● **Task requirements**: Print every entry word for word, but omit the pictures.

● **Provided information**:

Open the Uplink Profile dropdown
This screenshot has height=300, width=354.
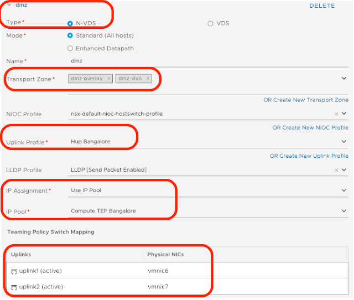tap(344, 142)
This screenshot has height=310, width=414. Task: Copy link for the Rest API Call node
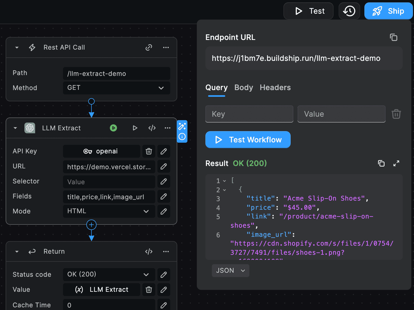pyautogui.click(x=149, y=47)
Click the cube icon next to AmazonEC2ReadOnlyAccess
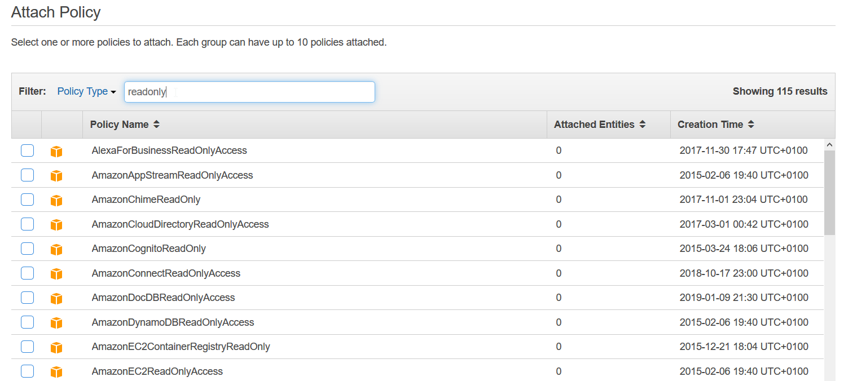Screen dimensions: 844x381 56,372
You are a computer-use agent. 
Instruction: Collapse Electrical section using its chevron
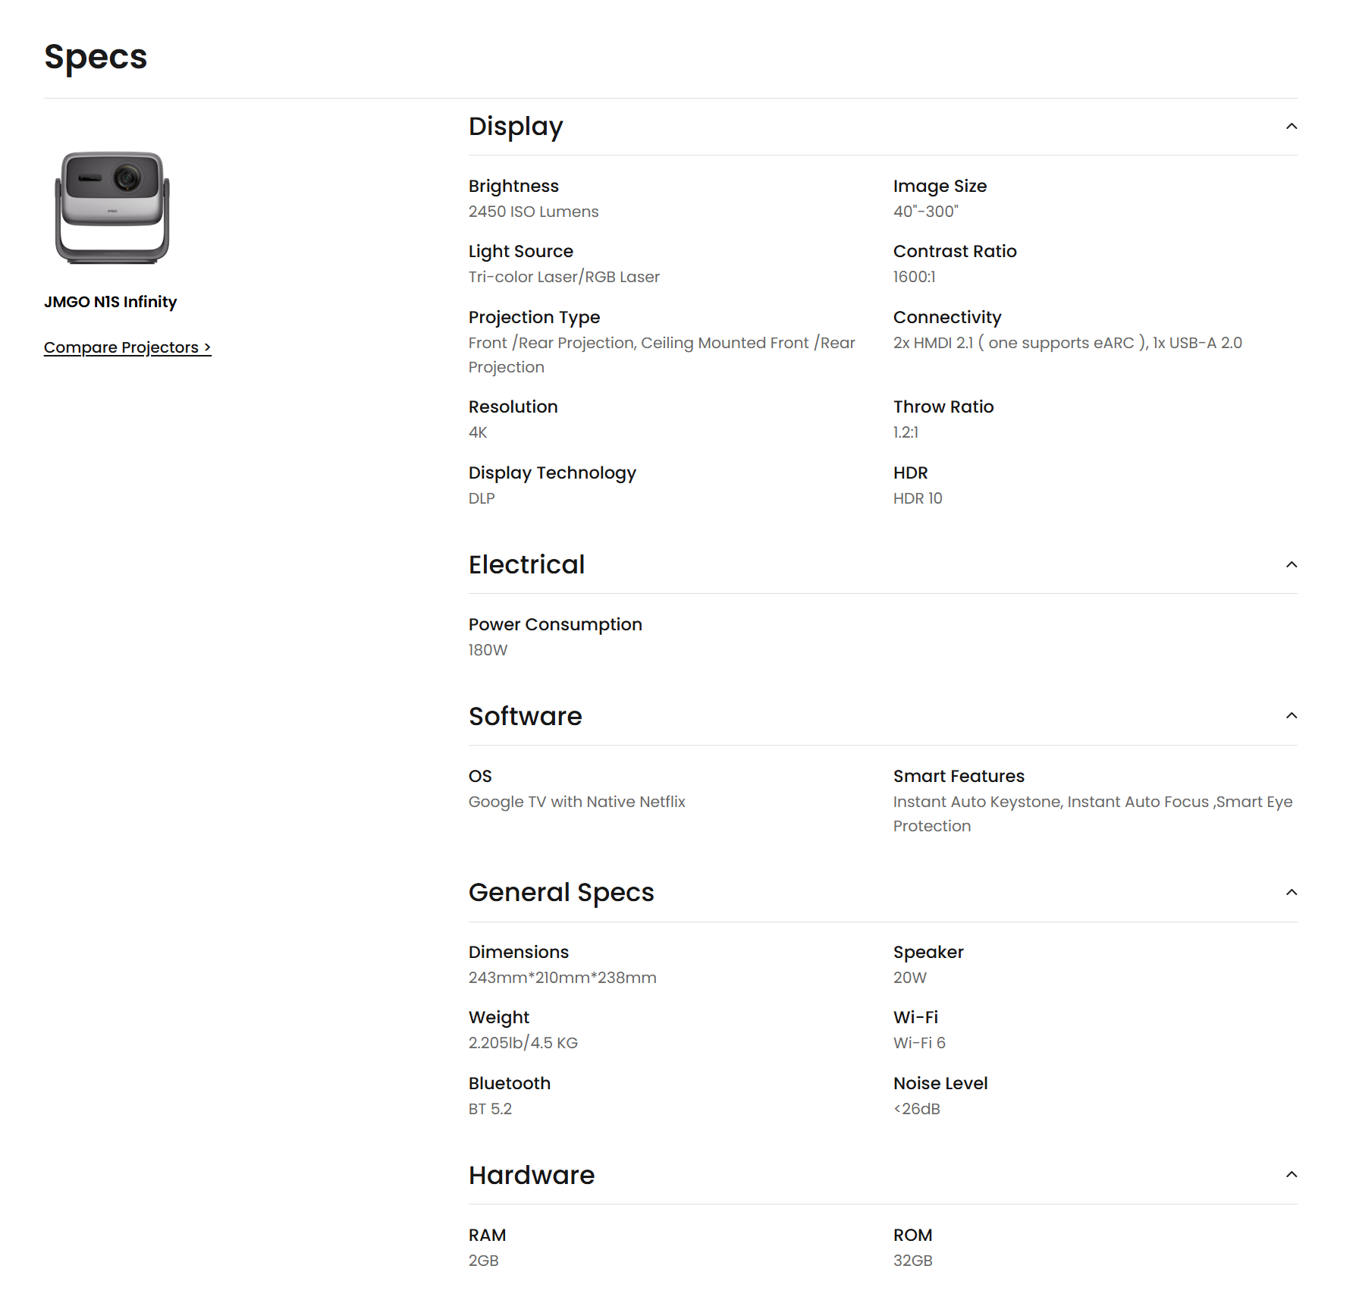coord(1291,565)
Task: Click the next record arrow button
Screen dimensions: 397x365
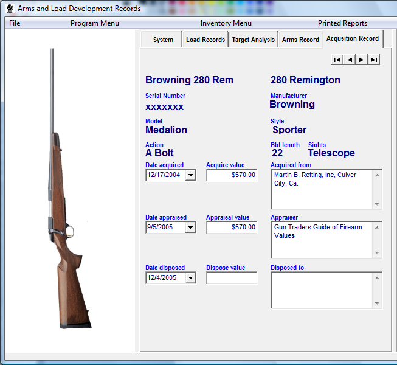Action: [x=362, y=60]

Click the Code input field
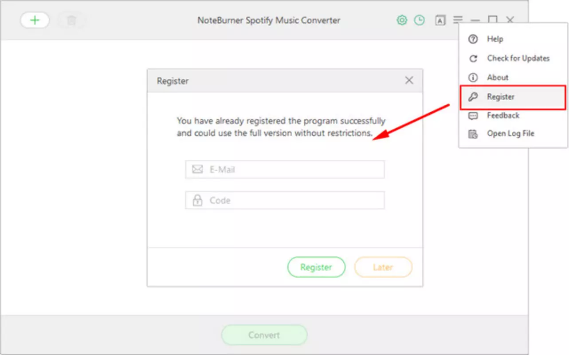[285, 200]
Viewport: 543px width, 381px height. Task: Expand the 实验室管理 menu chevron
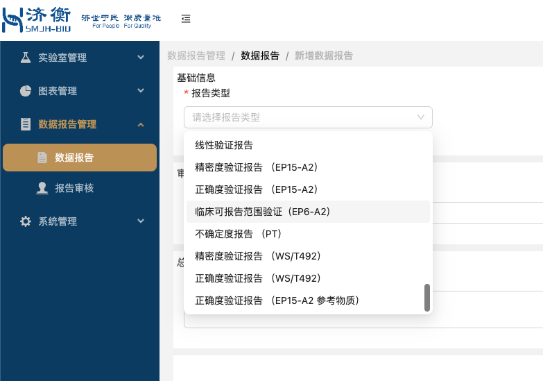point(141,58)
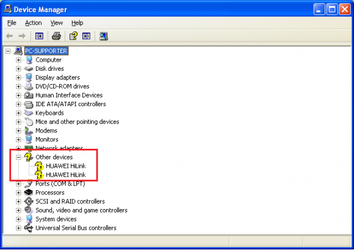Click the Forward arrow in the toolbar
354x250 pixels.
22,36
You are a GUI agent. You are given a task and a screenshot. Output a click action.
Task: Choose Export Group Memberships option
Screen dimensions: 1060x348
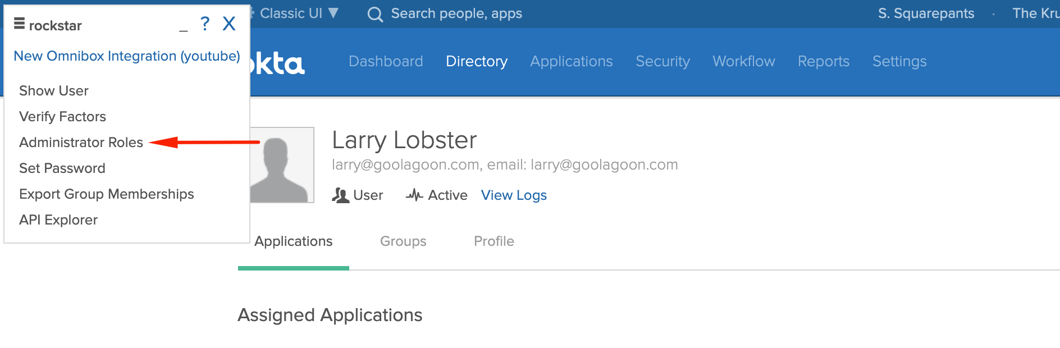pos(107,194)
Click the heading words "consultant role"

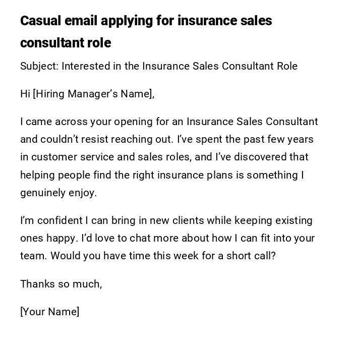tap(66, 43)
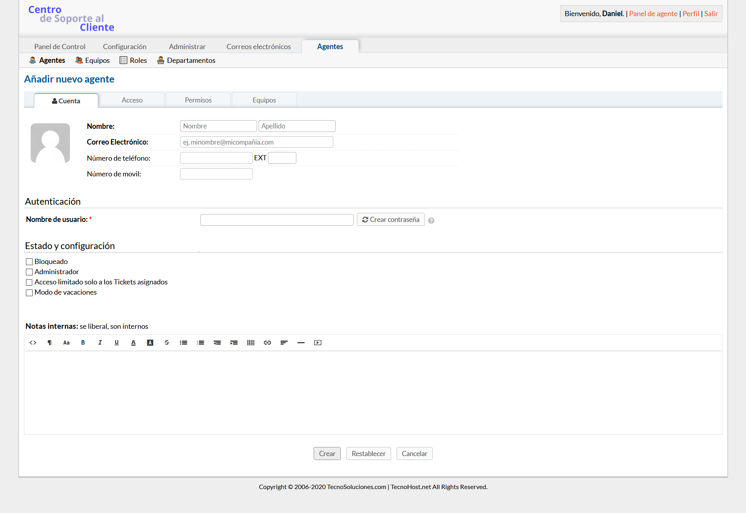Open the Configuración menu
Image resolution: width=746 pixels, height=513 pixels.
[125, 46]
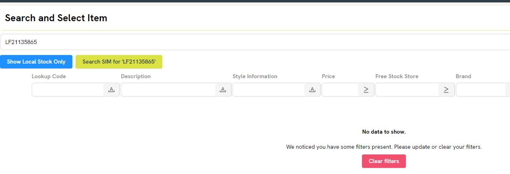Focus the search box containing LF21135865

tap(252, 42)
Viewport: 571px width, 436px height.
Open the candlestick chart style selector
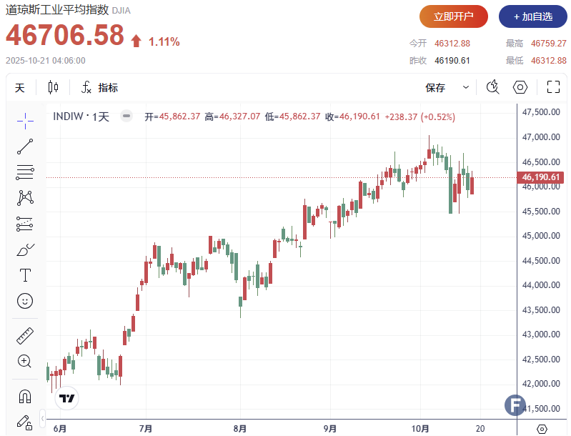(x=53, y=88)
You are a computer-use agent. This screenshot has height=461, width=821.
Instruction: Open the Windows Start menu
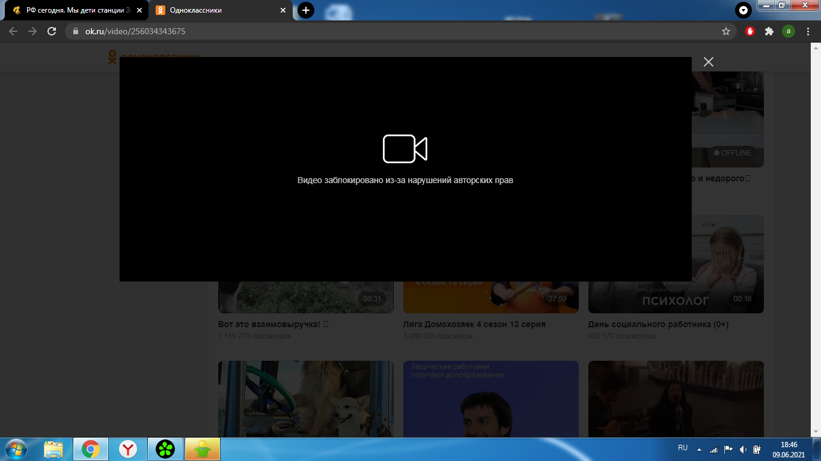15,448
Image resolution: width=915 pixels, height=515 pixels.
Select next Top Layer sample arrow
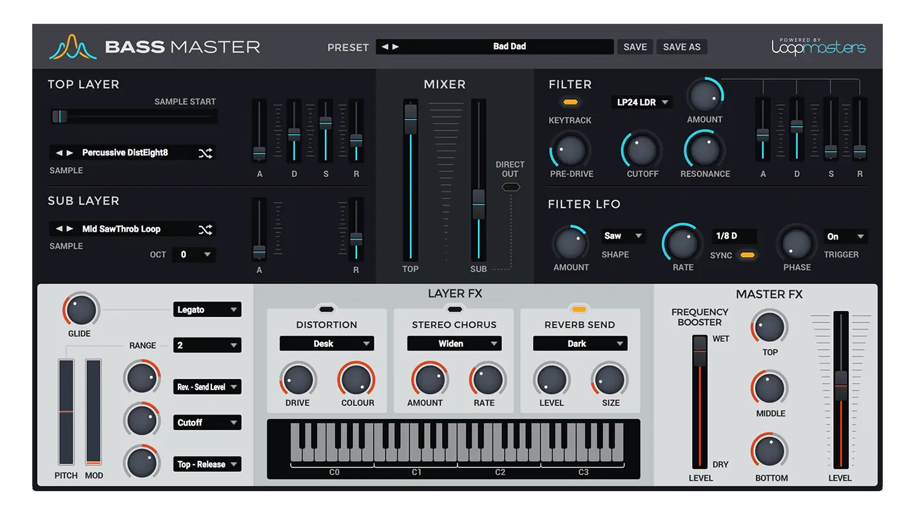pos(70,153)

● **Task solution**:
Open the Uplink Profile dropdown
This screenshot has height=300, width=354.
tap(344, 142)
This screenshot has height=310, width=414. Task: Copy link for the Rest API Call node
pyautogui.click(x=149, y=47)
Click the cube icon next to AmazonEC2ReadOnlyAccess
Screen dimensions: 844x381 56,372
You are a computer-use agent. 
Instruction: Collapse Electrical section using its chevron
coord(1291,565)
Task: Click the next record arrow button
Screen dimensions: 397x365
Action: [x=362, y=60]

Click the Code input field
[285, 200]
Viewport: 543px width, 381px height. Task: Expand the 实验室管理 menu chevron
point(141,58)
Click the Forward arrow in the toolbar
354x250 pixels.
22,36
You are a GUI agent. You are given a task and a screenshot. Output a click action.
Task: Choose Export Group Memberships option
Screen dimensions: 1060x348
pos(107,194)
Click the heading words "consultant role"

tap(66, 43)
Open the Configuración menu
Image resolution: width=746 pixels, height=513 pixels.
[125, 46]
Focus the search box containing LF21135865

tap(252, 42)
Viewport: 571px width, 436px height.
Open the candlestick chart style selector
(x=53, y=88)
You are a computer-use agent. This screenshot has height=461, width=821.
Instruction: Open the Windows Start menu
15,448
Image resolution: width=915 pixels, height=515 pixels.
Select next Top Layer sample arrow
pos(70,153)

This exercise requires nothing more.